Start of Block
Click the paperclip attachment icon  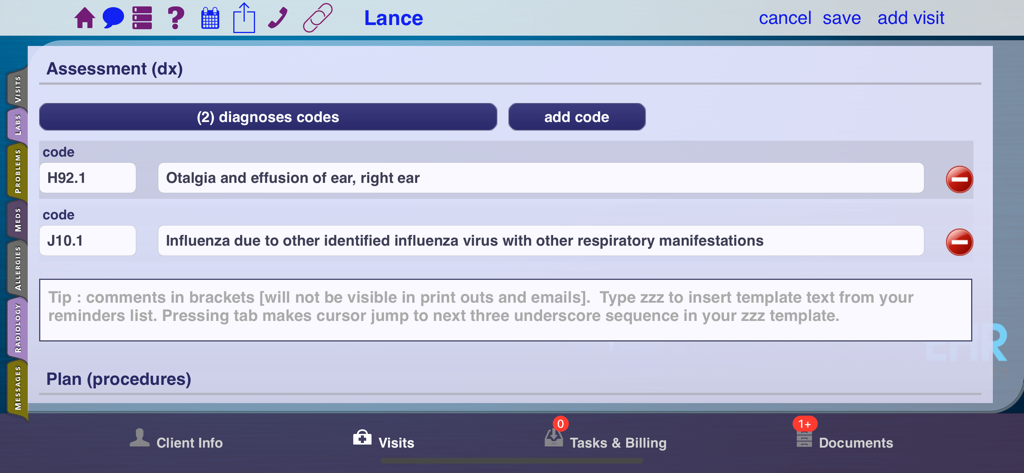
End of Block
Start of Block
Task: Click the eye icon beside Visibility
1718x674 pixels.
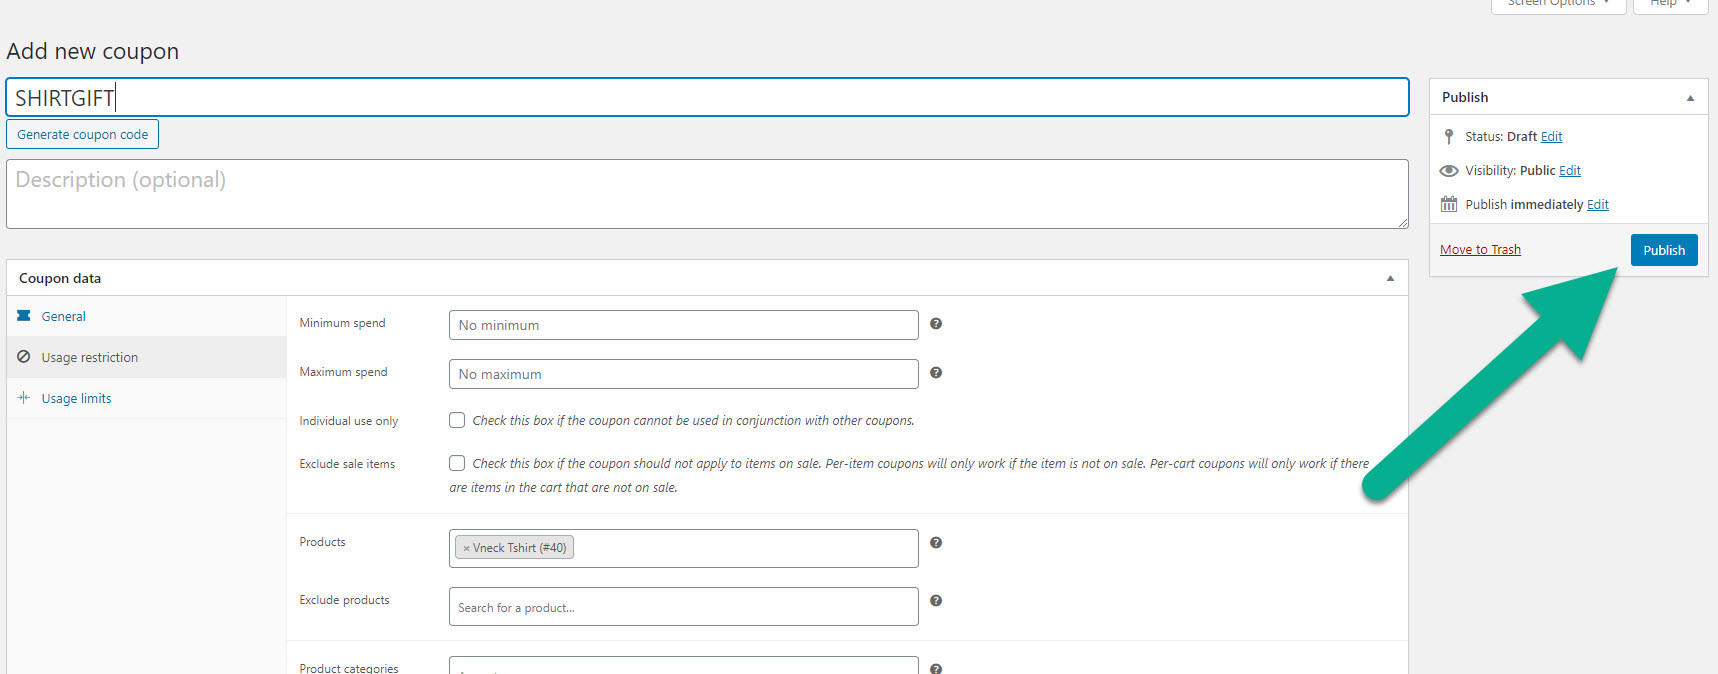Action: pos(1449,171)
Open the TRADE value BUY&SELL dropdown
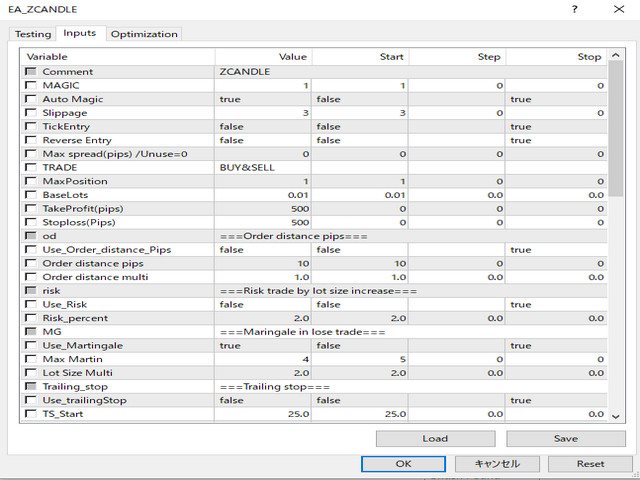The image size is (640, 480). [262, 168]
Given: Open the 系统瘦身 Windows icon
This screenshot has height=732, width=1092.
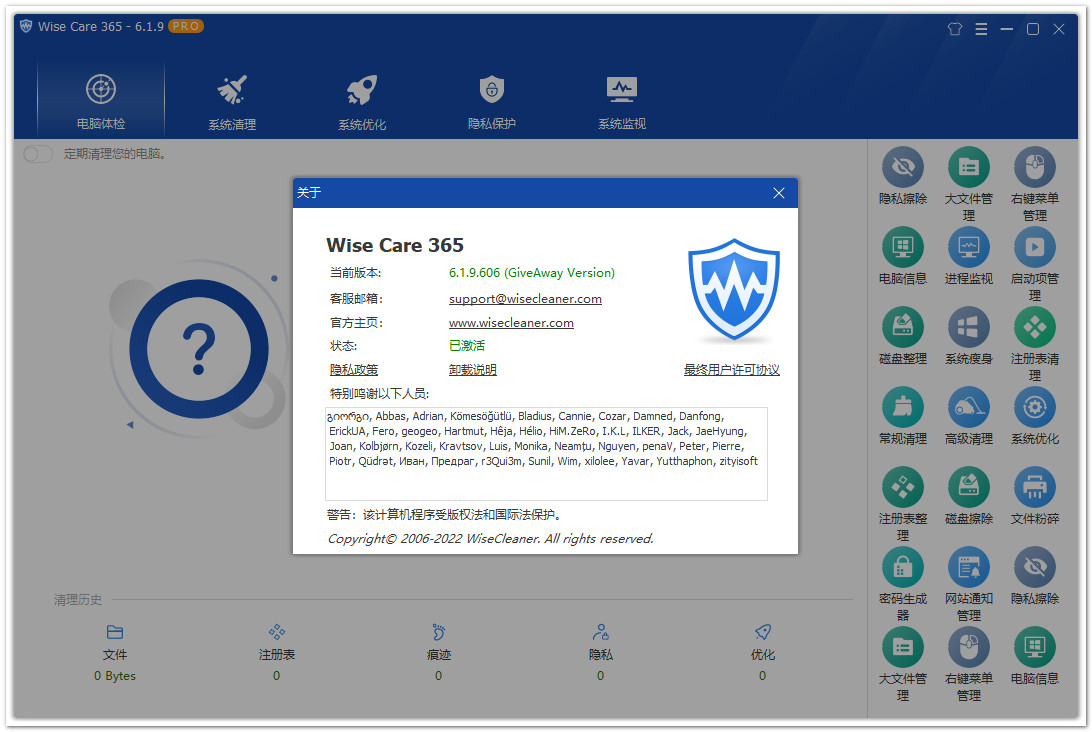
End of Block
» Task description
Above are records; write out the lines from the one with "1718x674 pixels." down to the one with "This screenshot has height=732, width=1092.", exactly, leaving the pictures out.

» Output below
1718x674 pixels.
Action: pos(1449,171)
Open the TRADE value BUY&SELL dropdown
The image size is (640, 480). [262, 168]
Given: Open the 系统瘦身 Windows icon
This screenshot has height=732, width=1092.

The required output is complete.